To address the concern about validity of miRNA repertoires recently raised (22–24), the pipeline also provides MirGeneDB (24) as an option for human miRNA profiling with better annotations. The pipeline has modular designs on reference database mapping, which allows for adding/removing a customized reference sequence database, or changing the mapping order of databases very conveniently (through a markup configuration file). To summarize miRNA mapping results, sRNAnalyzer uses two read summarization strategies: single assignment and multiple assignment approaches first introduced in sRNAbench (19). Under the single assignment approach, each read is counted only once even when it maps to multiple reference sequences. In the multiple assignment approach, all mapped reference sequences are counted.
One of the difficulties associated with miRNA profiling or measurement is the extreme sequence similarity of some sequences, especially for mature miRNAs among family members (sequences can sometimes be identical). Under traditional approaches, identical reads from different samples may be assigned to different IDs, since the Bowtie aligner randomly assigns all the best matching reference sequences as the top hit. To solve this mapping issue, we adapted a local probabilistic model (LPM) to assign each mapped read to the most-likely miRNA within a sample (Supplementary Figure S3). This LPM is based on feature (sequence ID) ranking order, which is assessed by the frequency of mapped reads (a higher ranking order indicates the specific sequence ID has more mapped reads). Therefore, a miRNA mapping assignment is determined by both the alignment of individual reads and the overall mapped read count distribution among all the miRNAs within a sample.

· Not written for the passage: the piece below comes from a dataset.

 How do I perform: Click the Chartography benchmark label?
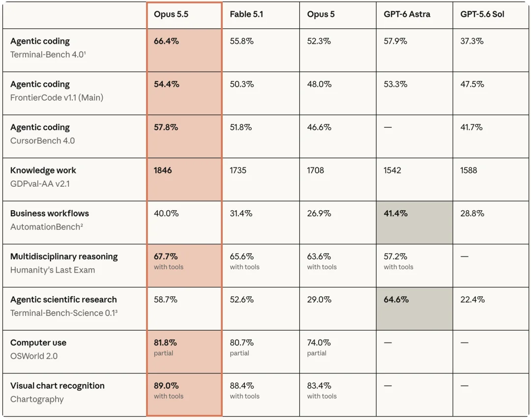(x=37, y=399)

Due to the nature of nucleic acid hybridization, which forms the basis of both qRT-PCR and microarray platforms, the results from qRT-PCR and microarray are less specific than NGS-based profiling results. To generate results that are in better agreement with other miRNA measurement platforms, the user can also select a weighted multiple assignment approach. For miRNA mapping, our default parameters count a perfect match (no mismatch) as 1, one mismatch as 0.8 and two mismatches count as 0.6. Users can also change these weight factors.
Based on prior studies (4,10), most of the exogenous RNAs map to various ribosomal RNAs (rRNAs) and transfer RNAs (tRNAs) (11,25–26). Both rRNAs and tRNAs possess high sequence similarity among different species, which creates uncertainty about the origin of exogenous RNA and a significant mapping problem due to multiple matches. In some cases, a single sequence read can map to several thousand sequences in the database. For a more accurate mapping result for exogenous RNAs, the pipeline offers an option to filter out microbial tRNA and rRNA sequences prior to exogenous sequence database mapping.
We tested the use of tRNA and rRNA for exogenous species mapping using bacteria RNA dataset and found removing rRNA and tRNA sequences increased the accuracy for species assignment. However, this needs to be further tested with additional datasets. Our pipeline does allow the user to bypass the rRNA and tRNA filtering step so that user can test the mapping accuracy with or without rRNA/tRNA filtering. Even though we ‘filter’ out the tRNA and rRNA reads, the current pipeline still provides tRNA and rRNA fragment mapping results. The reason we call this a filtering step is to highlight the importance of ‘rRNA and tRNA filtering’ in the accuracy and specificity of exogenous RNA mapping as shown in Results section.
Recently, there are many studies discovered possible regulatory roles and potential applications of tRNA or rRNA fragments (27,28), especially in plasma or serum samples (29). To make this clear, we also modified our pipeline by adding specific human tRNA from GtRNAdb (30) and human rRNA databases from RDP II (31) and SILVA (32) in the mapping steps. In addition, we provide profiles for yRNA fragments from human transcriptome mapping results by NCBI/RefSeq (33).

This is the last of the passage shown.